— INSTRUCTION —
Please switch "year marker" to "date marker" in everything from the line containing "Task: Open the アクセス解析設定 task title" down to the line containing "Action: pos(379,429)", and give those lines again with nothing else changed.
═══
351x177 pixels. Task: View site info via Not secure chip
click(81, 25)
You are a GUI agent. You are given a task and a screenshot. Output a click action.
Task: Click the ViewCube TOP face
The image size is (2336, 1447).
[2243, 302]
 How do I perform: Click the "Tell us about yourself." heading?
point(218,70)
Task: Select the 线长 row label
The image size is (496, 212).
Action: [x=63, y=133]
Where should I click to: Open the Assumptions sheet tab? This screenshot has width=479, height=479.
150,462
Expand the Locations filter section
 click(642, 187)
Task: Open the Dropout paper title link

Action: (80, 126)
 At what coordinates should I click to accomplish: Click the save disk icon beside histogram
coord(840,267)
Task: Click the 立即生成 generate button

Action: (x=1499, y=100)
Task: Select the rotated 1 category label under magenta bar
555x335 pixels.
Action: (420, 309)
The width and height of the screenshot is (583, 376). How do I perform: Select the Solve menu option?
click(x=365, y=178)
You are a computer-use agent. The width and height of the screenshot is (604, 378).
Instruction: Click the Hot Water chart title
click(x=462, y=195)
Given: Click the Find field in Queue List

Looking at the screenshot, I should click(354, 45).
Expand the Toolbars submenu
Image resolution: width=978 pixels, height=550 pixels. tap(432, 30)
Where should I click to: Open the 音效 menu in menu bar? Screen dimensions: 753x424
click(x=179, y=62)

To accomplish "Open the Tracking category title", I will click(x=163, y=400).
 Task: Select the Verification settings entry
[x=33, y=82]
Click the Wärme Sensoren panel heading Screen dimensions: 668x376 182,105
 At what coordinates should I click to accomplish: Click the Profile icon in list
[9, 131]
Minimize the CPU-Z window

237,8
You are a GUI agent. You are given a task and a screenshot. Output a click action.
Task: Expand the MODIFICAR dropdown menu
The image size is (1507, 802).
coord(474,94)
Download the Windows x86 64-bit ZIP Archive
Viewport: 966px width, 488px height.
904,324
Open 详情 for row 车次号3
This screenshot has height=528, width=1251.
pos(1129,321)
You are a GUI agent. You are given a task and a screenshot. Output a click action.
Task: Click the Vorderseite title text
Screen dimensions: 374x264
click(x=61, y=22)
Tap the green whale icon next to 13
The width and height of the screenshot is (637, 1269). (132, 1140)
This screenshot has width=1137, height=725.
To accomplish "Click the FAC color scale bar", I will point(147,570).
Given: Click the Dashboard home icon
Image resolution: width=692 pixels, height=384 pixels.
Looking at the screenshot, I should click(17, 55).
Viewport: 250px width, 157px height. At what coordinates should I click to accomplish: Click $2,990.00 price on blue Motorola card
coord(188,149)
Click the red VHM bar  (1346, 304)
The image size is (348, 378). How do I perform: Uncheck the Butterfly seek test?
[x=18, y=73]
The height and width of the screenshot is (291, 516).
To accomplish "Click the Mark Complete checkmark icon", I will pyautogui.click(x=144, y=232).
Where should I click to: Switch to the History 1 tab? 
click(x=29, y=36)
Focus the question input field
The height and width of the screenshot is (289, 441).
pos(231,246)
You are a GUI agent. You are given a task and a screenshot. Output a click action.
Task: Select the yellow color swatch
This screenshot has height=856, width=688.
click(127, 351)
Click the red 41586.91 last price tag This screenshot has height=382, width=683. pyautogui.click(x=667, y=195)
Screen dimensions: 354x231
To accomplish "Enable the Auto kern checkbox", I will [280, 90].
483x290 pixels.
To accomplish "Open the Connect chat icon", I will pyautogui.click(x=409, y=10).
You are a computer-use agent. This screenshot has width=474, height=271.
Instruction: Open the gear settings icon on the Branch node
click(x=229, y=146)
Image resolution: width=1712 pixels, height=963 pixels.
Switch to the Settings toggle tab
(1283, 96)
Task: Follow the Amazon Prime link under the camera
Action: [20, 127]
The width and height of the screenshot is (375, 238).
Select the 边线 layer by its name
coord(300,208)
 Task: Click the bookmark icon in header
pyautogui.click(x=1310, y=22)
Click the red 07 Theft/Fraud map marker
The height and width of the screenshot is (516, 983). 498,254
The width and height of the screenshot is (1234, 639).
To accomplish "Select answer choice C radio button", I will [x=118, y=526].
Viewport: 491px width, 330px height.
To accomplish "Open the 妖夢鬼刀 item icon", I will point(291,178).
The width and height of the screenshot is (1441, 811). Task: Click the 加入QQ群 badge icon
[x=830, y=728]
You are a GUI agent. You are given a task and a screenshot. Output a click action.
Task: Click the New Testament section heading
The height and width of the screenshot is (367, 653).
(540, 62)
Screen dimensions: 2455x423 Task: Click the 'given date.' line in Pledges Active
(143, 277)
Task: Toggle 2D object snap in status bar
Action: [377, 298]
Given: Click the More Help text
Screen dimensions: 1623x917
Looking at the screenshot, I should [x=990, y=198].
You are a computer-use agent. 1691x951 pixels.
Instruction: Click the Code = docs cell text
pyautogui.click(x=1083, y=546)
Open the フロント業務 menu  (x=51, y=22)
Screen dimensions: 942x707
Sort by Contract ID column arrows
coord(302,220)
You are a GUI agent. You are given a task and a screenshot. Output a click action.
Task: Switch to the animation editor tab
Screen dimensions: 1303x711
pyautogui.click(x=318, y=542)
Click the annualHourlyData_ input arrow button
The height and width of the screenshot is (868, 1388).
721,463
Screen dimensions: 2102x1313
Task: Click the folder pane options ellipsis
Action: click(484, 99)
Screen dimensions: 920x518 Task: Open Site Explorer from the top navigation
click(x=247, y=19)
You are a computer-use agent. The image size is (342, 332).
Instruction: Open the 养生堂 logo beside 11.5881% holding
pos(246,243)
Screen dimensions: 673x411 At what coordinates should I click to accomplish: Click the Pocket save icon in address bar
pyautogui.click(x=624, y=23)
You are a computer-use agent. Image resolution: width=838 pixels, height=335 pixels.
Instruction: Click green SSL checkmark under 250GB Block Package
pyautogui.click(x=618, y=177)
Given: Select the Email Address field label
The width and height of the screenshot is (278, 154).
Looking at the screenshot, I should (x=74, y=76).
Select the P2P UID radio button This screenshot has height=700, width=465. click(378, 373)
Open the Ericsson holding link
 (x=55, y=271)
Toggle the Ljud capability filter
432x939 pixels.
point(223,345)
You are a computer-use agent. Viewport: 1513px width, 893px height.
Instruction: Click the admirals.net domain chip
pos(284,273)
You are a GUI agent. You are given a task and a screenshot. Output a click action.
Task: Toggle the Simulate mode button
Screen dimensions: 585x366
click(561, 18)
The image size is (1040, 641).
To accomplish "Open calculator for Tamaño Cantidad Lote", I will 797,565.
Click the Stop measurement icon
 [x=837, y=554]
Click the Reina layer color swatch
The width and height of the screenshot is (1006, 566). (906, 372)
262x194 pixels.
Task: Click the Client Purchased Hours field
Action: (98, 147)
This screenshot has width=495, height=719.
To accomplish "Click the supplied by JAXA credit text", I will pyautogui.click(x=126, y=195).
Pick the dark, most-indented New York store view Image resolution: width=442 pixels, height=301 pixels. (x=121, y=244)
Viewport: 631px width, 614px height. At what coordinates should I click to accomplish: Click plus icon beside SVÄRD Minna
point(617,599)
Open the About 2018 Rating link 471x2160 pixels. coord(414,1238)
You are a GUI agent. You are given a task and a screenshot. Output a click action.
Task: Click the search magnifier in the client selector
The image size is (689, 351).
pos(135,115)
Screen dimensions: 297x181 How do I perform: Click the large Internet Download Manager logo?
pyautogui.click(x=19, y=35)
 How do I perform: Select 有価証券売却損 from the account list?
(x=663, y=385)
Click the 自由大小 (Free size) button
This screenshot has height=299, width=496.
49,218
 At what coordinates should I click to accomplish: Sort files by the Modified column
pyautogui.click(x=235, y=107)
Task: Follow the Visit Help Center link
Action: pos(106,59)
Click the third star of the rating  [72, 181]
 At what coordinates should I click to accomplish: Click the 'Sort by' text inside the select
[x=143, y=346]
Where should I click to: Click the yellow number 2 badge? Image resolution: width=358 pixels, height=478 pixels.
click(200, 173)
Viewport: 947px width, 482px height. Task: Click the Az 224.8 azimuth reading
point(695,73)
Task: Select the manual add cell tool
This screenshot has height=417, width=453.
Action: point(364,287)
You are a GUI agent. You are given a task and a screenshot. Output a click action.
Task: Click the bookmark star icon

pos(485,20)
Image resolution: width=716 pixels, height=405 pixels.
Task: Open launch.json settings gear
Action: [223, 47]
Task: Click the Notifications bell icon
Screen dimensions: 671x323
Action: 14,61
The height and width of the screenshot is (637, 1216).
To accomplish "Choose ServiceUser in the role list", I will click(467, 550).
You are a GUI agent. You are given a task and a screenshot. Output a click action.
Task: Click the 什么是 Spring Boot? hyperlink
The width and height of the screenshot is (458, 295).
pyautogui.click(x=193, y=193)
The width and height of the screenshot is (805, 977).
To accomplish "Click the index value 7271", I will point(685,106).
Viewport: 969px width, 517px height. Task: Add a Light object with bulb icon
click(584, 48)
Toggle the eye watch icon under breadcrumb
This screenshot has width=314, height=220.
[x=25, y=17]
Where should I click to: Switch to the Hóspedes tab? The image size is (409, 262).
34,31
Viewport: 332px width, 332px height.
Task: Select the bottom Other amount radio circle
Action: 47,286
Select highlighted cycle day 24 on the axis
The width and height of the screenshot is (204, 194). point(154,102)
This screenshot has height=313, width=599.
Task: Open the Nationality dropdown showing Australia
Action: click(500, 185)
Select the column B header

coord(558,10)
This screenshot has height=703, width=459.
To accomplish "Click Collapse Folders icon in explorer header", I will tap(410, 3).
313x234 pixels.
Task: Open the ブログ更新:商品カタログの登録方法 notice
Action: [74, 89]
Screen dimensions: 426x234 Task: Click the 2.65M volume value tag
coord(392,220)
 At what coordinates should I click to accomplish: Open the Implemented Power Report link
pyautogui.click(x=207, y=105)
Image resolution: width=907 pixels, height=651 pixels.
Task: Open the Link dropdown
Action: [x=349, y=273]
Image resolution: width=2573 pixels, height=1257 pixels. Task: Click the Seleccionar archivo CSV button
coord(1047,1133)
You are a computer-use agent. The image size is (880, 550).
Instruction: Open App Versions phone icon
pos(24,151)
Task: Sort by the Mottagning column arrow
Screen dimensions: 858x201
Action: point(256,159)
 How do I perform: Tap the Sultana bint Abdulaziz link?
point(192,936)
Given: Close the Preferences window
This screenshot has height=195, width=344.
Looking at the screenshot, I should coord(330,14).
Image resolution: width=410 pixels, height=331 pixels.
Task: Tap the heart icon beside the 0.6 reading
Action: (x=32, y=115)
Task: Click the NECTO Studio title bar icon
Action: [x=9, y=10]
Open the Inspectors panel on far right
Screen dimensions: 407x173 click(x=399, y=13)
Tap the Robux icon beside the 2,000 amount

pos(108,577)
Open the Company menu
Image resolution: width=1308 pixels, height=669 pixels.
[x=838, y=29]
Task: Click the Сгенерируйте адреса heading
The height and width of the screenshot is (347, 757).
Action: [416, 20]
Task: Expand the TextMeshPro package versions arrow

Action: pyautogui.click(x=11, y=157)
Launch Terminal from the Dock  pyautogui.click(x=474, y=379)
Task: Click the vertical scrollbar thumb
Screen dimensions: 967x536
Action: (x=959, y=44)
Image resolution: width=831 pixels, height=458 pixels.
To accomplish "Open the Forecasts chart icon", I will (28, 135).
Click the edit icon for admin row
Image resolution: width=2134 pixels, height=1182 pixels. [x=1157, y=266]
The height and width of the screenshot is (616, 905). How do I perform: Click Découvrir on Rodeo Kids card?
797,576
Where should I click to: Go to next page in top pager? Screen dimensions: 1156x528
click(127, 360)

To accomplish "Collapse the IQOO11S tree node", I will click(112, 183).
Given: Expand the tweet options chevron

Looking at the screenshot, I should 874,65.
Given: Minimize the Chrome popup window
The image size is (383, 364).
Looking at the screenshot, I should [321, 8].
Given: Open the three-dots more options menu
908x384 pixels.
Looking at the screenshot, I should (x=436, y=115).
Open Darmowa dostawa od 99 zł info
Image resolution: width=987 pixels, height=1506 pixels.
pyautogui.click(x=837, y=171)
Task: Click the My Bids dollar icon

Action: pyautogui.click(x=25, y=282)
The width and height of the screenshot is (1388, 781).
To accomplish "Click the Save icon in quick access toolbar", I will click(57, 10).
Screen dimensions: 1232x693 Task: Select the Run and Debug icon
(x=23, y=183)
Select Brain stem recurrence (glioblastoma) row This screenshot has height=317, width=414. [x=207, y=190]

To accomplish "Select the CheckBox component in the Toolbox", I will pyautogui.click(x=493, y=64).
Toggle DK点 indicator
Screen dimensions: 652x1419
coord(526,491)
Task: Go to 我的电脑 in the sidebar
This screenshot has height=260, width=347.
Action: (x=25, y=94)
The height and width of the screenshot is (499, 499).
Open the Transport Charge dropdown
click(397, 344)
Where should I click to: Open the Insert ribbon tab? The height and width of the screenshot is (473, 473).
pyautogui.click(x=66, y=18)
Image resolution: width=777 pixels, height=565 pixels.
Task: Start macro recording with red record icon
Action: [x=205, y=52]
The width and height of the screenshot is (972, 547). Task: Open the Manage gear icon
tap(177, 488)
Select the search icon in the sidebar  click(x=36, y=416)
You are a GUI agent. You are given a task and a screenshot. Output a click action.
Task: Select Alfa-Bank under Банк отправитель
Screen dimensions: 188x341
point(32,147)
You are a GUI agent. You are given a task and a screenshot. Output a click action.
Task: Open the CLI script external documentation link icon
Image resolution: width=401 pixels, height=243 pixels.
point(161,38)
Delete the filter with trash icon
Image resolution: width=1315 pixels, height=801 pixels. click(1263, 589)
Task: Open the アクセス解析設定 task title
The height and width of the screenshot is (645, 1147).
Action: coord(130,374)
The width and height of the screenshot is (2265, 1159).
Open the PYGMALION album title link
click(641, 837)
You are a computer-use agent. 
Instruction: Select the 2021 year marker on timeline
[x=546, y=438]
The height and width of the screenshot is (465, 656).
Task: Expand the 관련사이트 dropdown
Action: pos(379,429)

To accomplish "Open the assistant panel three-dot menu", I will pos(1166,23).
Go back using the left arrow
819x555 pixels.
═══
— RESULT —
Task: Open the アクセス解析設定 task title
The height and width of the screenshot is (645, 1147).
Action: coord(130,374)
The width and height of the screenshot is (2265, 1159).
Open the PYGMALION album title link
click(641, 837)
You are a computer-use agent. 
Instruction: Select the 2021 date marker on timeline
[x=546, y=438]
The height and width of the screenshot is (465, 656).
Task: Expand the 관련사이트 dropdown
Action: pos(379,429)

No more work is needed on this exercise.